Default Style Register
Daycare.com Forum
Daycare Center and Family Home Forum>Transisition Resistance
WImom 09:33 AM 11-17-2010
What do you do when you have children that come to your childcare that have never had a routine before. I have an almost 4 year old that after a week and 1/2 is still not liking most transisitions. Any tips?
Reply
DCMom 09:52 AM 11-17-2010
Oh man, that is tough...and a week isn't a very long time.

I had a 3.5 year old start about year ago. Though mom worked out of the home, he had only been with grandma(s) and aunts as far as daycare. His mom was a friend of one of my dcm's, so I took him part-time (which of course complicates the problem). He was very book smart but had no social skills.

He wasn't potty trained (and the largest pull ups didn't fit, so he was in diapers), he didn't like to eat anything that remotely resembled a fruit or a vegetable and had absolutely NO social skills outside of hitting to get his way.

It has been a LONG road, but I just kept to my routine. Kept to the rules, explained the expectations. After the first week or so I got tougher and had the same expectations I have for the other kids. After all, it wasn't his fault that he had never had the opportunity to be in a group setting, kwim? It really helped that I have another dcb that is his age; they are the best of friends and the other little boy has been here since he was a baby, so he know the ropes

He is one of my best, most loving kids now! He wear undies all the time now (no accidents here ) He follows directions, participates in activities, I just can't say enough. But he was a challenge...it took a very long time and tons of patience.

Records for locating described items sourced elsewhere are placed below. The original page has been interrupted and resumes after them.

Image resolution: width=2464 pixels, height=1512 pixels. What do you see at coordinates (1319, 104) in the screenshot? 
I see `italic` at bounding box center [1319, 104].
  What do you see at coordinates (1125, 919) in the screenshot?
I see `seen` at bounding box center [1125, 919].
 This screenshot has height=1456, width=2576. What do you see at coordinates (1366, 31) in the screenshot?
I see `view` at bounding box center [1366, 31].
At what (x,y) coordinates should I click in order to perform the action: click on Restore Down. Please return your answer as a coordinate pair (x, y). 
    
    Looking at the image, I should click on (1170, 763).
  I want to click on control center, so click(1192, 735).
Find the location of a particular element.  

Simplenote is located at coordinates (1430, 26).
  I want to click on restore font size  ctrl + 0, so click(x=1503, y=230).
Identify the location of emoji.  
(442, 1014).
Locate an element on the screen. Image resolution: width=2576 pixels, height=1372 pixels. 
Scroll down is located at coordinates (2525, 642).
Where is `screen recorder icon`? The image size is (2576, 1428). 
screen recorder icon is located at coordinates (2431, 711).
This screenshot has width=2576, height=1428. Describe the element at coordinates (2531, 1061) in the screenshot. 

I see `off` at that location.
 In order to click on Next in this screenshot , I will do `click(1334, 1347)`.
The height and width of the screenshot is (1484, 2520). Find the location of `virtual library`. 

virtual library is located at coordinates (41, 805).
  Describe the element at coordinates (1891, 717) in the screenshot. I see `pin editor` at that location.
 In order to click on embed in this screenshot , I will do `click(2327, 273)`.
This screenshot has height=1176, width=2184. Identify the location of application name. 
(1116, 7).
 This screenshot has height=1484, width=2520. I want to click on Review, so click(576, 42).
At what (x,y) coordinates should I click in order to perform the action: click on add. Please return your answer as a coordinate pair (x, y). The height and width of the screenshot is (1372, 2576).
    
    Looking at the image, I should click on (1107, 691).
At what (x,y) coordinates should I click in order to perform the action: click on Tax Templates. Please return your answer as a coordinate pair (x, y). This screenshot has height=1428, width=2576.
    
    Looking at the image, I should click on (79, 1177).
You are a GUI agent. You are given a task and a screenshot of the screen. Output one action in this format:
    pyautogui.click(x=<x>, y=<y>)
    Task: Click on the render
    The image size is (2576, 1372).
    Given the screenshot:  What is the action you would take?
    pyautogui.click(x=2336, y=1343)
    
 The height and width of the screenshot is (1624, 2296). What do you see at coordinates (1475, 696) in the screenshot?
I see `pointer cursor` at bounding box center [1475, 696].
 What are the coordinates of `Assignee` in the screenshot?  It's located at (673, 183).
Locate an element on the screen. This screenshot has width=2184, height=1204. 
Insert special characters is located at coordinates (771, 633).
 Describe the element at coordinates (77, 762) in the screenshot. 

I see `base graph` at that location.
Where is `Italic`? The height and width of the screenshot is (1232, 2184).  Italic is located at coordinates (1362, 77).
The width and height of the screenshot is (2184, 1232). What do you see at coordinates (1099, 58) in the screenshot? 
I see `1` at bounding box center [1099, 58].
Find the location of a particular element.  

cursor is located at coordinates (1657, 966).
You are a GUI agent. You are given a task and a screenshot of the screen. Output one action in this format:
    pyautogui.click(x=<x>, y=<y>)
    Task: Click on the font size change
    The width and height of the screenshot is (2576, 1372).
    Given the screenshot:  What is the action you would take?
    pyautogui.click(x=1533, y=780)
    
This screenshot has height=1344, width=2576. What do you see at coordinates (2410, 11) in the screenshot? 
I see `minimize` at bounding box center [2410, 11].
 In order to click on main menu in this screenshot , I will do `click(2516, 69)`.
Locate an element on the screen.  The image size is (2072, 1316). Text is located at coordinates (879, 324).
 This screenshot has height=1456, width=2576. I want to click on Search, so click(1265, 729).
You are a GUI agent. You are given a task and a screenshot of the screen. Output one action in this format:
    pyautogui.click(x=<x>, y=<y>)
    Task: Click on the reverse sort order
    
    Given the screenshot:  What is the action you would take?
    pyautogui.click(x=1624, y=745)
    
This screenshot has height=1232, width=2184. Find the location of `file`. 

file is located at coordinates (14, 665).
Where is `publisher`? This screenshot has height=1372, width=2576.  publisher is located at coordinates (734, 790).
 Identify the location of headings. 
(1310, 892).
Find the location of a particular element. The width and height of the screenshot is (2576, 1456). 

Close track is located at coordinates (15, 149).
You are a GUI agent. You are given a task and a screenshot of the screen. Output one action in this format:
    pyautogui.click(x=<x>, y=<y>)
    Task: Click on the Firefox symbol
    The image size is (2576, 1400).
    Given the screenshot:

It is funny that this thread came up today...because it is his last day Dad lost his job. I will miss him, but I'm glad he made soooo much progress in the last year.
Reply
kidkair 11:47 AM 11-17-2010
Try giving her/him a heads up that a transition is coming. We'll be cleaning up in a couple minutes to get ready to eat lunch. That strategy worked really well on a kid I had here that would have behavioral issues if he didn't know what was next.
Reply
WImom 11:56 AM 11-17-2010
Thanks, yeah I've been giving a heads up. 5 minutes, 3 minutes, etc and telling her what is coming next. Nap time is really our hardest time. She starts getting mad as soon as she sees those nap mats come out (I lay them out while they eat lunch with a few books on each so they are running around after). I'm hoping by the end of next month the routine will be down. She doesn't nap but doesnt like that she has to stay on that mat and be quiet while the other go to sleep.
Reply
Lilbutterflie 11:57 AM 11-17-2010
I religiously give 5 minute warnings on almost everything! So much so, that others have noticed & commented that I always say "Okay everyone! 5 more minutes and then we are going to _________!" I started doing this before I even did daycare b/c my daughter had the hardest time with transitions! And then magically she was fine as long as I gave her a 5 minute warning! Now it's just automatic for me.
Reply
SilverSabre25 12:36 PM 11-17-2010
I have one DCG who's a lot younger than yours, only 16 months or so, and she hasn't liked transitions from the very beginning. She's been with me for several months, and went through two MAJOR schedule changes, and is just now getting to the point where she doesn't screech her fool head off (one of the pterodactyl screeches) every single time we transition for any reason. It's been about two/three months in my care with my routing, and now three weeks on her newest attendance schedule, for her to finally come to terms with things and stop screeching. So, it does take a long time sometimes for them to figure out transitions.
Reply
Live and Learn 12:44 PM 11-17-2010
OH MY GOODNESS SILVER SABRE !!!!!....my 18 month old screamer is exactly the same way. I have decided it is mostly temperament, not enough sleep at home, teething, and being the only child of older parents.....if I give a five minute warning about upcoming transitions she starts crying right away!